Foreach problem
Bill Baxter
wbaxter at gmail.com
Sat Jan 10 19:34:08 PST 2009
On Sun, Jan 11, 2009 at 12:15 PM, Tim M <a at b.com> wrote:
> On Sun, 11 Jan 2009 16:10:39 +1300, Bill Baxter <wbaxter at gmail.com> wrote:
>
>> On Sun, Jan 11, 2009 at 12:04 PM, Tim M <a at b.com> wrote:
>>>
>>> On Sun, 11 Jan 2009 15:59:26 +1300, Tim M <a at b.com> wrote:
>>>>
>>>> Why does it still work for some objects?
>>>
>>>
>>> This works:
>>>
>>>
>>> module test;
>>>
>>> class A
>>> {
>>> this()
>>> {
>>> //
>>> }
>>> }
>>>
>>> class B
>>> {
>>> this()
>>> {
>>> //
>>> }
>>> int opApply (int delegate (inout B) dg)
>>> {
>>> return 1;
>>> }
>>> }
>>>
>>> void main()
>>> {
>>> A a;
>>> B b;
>>> foreach(a; b)
>>> {
>>> //
>>> }
>>> }
>>
>> Interesting.
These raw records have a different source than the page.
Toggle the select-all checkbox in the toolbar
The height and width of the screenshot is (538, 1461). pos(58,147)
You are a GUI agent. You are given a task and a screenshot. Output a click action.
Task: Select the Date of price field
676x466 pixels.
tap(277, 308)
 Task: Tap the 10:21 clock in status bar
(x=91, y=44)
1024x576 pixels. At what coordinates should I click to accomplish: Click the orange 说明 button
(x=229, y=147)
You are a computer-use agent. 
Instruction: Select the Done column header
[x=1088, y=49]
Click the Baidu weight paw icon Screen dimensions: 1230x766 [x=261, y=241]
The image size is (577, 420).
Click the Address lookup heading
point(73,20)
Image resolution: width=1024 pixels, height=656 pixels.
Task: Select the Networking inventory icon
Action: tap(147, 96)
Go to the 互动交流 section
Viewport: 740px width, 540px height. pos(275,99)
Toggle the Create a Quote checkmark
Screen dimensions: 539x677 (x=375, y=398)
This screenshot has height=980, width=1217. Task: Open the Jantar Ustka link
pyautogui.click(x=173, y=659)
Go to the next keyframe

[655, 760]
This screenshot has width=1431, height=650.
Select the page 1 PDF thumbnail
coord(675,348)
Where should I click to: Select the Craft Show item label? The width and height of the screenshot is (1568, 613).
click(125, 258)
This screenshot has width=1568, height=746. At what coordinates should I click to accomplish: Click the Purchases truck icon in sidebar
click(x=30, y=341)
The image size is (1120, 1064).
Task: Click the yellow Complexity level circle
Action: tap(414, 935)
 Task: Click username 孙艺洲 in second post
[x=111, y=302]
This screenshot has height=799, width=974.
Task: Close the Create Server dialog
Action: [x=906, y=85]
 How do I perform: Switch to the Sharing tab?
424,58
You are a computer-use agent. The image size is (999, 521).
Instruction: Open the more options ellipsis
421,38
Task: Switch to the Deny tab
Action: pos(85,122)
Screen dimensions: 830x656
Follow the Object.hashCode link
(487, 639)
But there the inner 'a' is actually a B. So it
>> compiles, but there's no way it's using the outer 'a' as the counter
>> variable.
>>
>> --bb
>
> Sorry for my typo but change that line to:
> int opApply (int delegate (inout A) dg)
>
> and it still compiles.
'Still compiles" or "then it will compile"?
Anyway, I'm curious if it's using the outer A or not. Can you add a
line or two to actually modify 'a' in the loop?